In [1]:
import volteracamera.intrinsics.circles_calibration as cc
import volteracamera.intrinsics.screen_based_calibration as sc
import volteracamera.intrinsics.calibration_generation as cg
from volteracamera.analysis.transform import Transform
import transforms3d as tfd
import numpy as np
import random

#Generate base image.
image, points, pattern = cc.generate_symmetric_circle_grid()
width, height = sc.get_image_dimensions(image)
Ks = sc.get_camera_matrix(width, height)
#Generate the rvecs and tvecs.
random.seed(1)
transforms = [cg.generate_random_rvec_tvec() for _ in range(20)]
Hs = [sc.Homography.calculate_H(Ks, Transform(rotation = list(rvec), translation = list(tvec))) for rvec, tvec in transforms]
#generate the images on the screen.
images_on_screen = [sc.create_projected_image(image, rvec, tvec) for rvec, tvec in transforms]

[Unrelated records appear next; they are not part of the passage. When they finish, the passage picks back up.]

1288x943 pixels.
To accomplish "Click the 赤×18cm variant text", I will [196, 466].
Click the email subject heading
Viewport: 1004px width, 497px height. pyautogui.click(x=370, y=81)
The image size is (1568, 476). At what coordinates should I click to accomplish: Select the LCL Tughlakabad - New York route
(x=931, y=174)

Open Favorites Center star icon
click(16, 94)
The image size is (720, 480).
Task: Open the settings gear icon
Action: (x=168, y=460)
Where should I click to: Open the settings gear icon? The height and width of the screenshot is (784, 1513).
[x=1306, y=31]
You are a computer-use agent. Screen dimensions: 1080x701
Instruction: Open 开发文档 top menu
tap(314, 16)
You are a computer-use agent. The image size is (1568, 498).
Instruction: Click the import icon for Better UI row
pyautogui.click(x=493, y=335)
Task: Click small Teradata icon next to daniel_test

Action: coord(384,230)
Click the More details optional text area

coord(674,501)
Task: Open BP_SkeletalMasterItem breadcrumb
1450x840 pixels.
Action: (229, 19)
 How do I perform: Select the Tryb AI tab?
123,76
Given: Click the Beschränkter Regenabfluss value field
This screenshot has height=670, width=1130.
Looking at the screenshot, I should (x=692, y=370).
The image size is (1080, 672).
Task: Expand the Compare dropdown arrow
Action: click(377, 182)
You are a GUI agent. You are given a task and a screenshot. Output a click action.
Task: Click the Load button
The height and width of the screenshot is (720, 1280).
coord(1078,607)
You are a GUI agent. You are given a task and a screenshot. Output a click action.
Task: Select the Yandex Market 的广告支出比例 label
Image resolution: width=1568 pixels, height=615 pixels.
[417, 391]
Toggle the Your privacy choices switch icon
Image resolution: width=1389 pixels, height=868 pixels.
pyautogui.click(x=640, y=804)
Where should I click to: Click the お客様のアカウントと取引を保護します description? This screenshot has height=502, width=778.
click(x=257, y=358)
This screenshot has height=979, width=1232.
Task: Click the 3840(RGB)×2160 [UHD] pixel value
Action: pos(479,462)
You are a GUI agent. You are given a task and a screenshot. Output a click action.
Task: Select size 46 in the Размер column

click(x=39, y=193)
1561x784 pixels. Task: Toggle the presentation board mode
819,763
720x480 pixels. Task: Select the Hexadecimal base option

screen_points = [ cc.analyze_calibration_image(image, pattern, display=False) for image in images_on_screen ]
measured_Hs = [ sc.Homography(points, image_points) for image_points in screen_points ]

for calc, meas in zip(Hs, measured_Hs):
    np.testing.assert_array_almost_equal (calc.H, meas.H)

AssertionError: 
Arrays are not almost equal to 6 decimals

(mismatch 100.0%)
 x: array([247.3421  ,  -2.800822,  99.640084,  -2.732986, 247.119618,
       125.326185,   0.      ,   0.      ,   0.362373])
 y: array([-7.509803e-01,  2.310719e-01,  6.241243e+02,  2.648826e-01,
       -6.972059e-01,  7.732455e+02,  5.647822e-04,  5.881925e-04,
        1.000000e+00])

# Intrinsics Calculation

This workbook summarizes the method used to calibrate the Voltera laser cameras intrinsics. The method involves generating images of a checkerboard/ball grid pattern on a screen, and then imaging the screen with the camera to be calibrated. The advantage of this method over the classis Zhang method is that is does not require moving the camera or target relative to each other, which is important given the narrow depth of field and high magnification of the Voltera camera.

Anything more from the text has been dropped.